The researchers found that physician groups on average use only 32 percent of 16 recommended care management processes - which include the use of nurse case managers, programs to help patients care for their illness, disease registries, reminder systems, and feedback to physicians on their quality of care. The study, published today (Wednesday, Jan. 22) in the Journal of the American Medical Association, also found that one physician group in six uses none of these processes.
"The results suggest that Americans are not receiving care that is as good as it could and should be," said Stephen Shortell, professor and dean of UC Berkeley's School of Public Health and principal investigator of the study. "In many ways, physicians are still organized to practice medicine the way they did 100 years ago."
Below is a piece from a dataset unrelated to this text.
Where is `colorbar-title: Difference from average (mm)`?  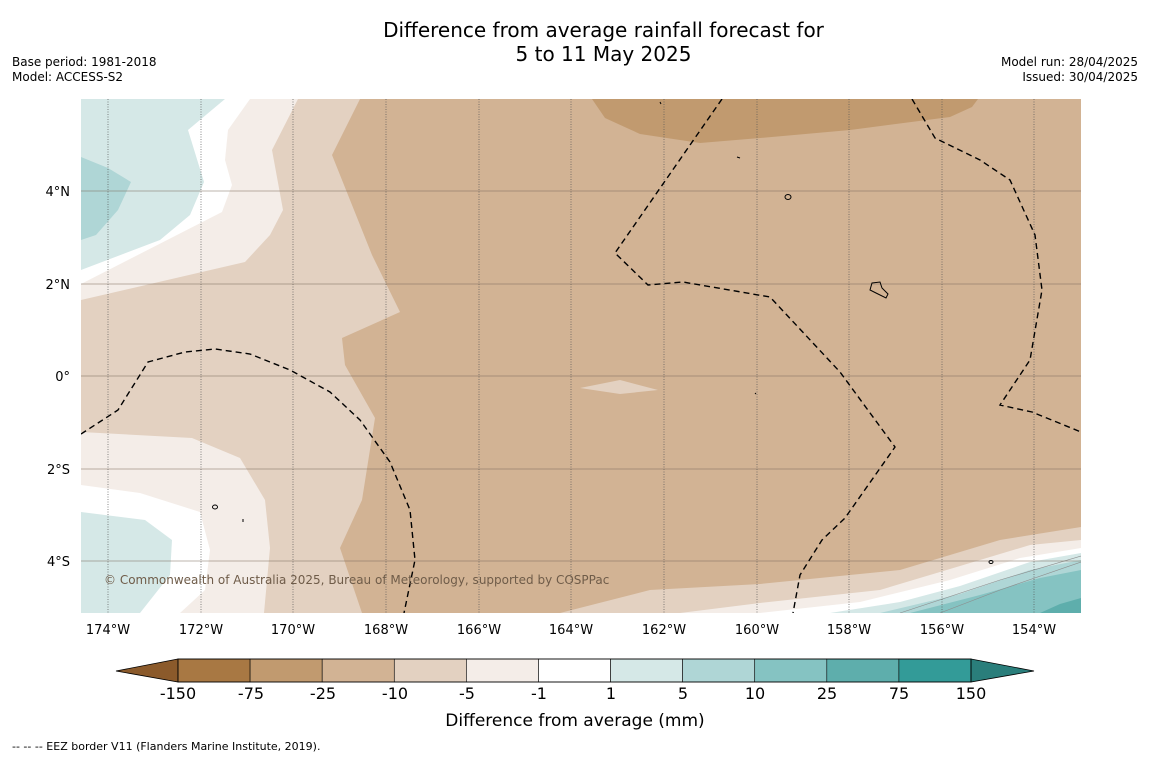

The researchers focused on care for asthma, congestive heart failure, depression and diabetes, which together account for 140,000 deaths and $173 billion in costs each year in the United States.
They surveyed 1,040 medical groups and independent practice associations with at least 20 physician members. The presidents, chief executive officers or medical directors of the groups took part in one-hour telephone surveys from September 2000 to September 2001.
"The processes we studied are known to improve the quality of patient care," said Dr. Lawrence Casalino, assistant professor of health studies at the University of Chicago and lead author of the paper. "Our research indicates that physician organizations are beginning to create effective processes to increase quality, but most still have a long way to go."